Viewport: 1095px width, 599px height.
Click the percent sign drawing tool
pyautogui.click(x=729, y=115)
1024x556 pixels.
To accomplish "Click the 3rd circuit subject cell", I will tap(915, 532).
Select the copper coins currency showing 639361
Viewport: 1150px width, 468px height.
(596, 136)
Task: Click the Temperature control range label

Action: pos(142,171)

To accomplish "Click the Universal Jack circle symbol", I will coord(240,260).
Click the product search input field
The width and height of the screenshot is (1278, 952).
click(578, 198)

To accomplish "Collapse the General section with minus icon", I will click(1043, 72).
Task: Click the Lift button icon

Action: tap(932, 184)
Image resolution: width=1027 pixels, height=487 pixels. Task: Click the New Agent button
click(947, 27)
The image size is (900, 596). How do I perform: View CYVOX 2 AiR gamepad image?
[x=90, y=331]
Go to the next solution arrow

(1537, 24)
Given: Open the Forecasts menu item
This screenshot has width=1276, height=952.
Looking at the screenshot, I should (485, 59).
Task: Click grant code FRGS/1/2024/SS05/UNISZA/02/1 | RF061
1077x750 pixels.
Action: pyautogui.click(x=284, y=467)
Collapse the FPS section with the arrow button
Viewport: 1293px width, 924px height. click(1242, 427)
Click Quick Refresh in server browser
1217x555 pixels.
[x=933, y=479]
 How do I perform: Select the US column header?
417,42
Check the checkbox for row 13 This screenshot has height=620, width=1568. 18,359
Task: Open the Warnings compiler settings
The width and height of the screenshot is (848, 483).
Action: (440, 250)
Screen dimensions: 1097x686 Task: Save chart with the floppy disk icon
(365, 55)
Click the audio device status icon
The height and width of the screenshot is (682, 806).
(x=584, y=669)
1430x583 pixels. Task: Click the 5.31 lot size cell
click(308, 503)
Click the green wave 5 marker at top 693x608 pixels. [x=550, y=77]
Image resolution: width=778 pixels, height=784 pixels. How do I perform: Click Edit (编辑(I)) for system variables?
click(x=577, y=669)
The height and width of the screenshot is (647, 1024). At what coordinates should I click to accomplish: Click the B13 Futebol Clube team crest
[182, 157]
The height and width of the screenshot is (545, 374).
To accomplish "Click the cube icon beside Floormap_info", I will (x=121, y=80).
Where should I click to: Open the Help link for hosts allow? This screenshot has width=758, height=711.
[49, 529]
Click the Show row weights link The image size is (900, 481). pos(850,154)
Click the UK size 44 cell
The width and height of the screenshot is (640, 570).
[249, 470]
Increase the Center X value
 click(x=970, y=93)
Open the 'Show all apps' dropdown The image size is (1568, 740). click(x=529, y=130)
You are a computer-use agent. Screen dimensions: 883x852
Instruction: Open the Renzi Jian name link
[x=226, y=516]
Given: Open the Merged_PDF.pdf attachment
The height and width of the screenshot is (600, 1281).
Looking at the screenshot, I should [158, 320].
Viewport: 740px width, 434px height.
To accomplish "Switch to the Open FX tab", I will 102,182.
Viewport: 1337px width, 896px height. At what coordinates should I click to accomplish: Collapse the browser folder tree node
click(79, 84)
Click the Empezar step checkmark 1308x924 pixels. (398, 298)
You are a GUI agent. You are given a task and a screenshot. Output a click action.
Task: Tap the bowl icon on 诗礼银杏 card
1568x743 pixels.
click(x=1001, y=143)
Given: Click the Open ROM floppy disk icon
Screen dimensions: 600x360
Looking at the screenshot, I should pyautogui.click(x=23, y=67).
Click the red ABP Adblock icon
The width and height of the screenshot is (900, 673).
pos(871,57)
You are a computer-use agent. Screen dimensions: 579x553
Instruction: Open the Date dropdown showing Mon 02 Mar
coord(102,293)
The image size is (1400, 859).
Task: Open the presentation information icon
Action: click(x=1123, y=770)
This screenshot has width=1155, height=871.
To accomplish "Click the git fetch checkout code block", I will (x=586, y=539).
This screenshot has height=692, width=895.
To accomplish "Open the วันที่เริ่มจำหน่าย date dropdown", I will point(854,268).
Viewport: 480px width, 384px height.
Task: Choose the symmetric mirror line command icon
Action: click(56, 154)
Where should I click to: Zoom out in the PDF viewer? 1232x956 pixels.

- _INSTRUCTIONS FOR THE TASK_: Which lines in the data hold the string "computer"? Copy each of them.

- _EXPECTED ANSWER_:
You are a computer-use agent. Screen dimensions: 883x852
You are a computer-use agent. Screen dimensions: 579x553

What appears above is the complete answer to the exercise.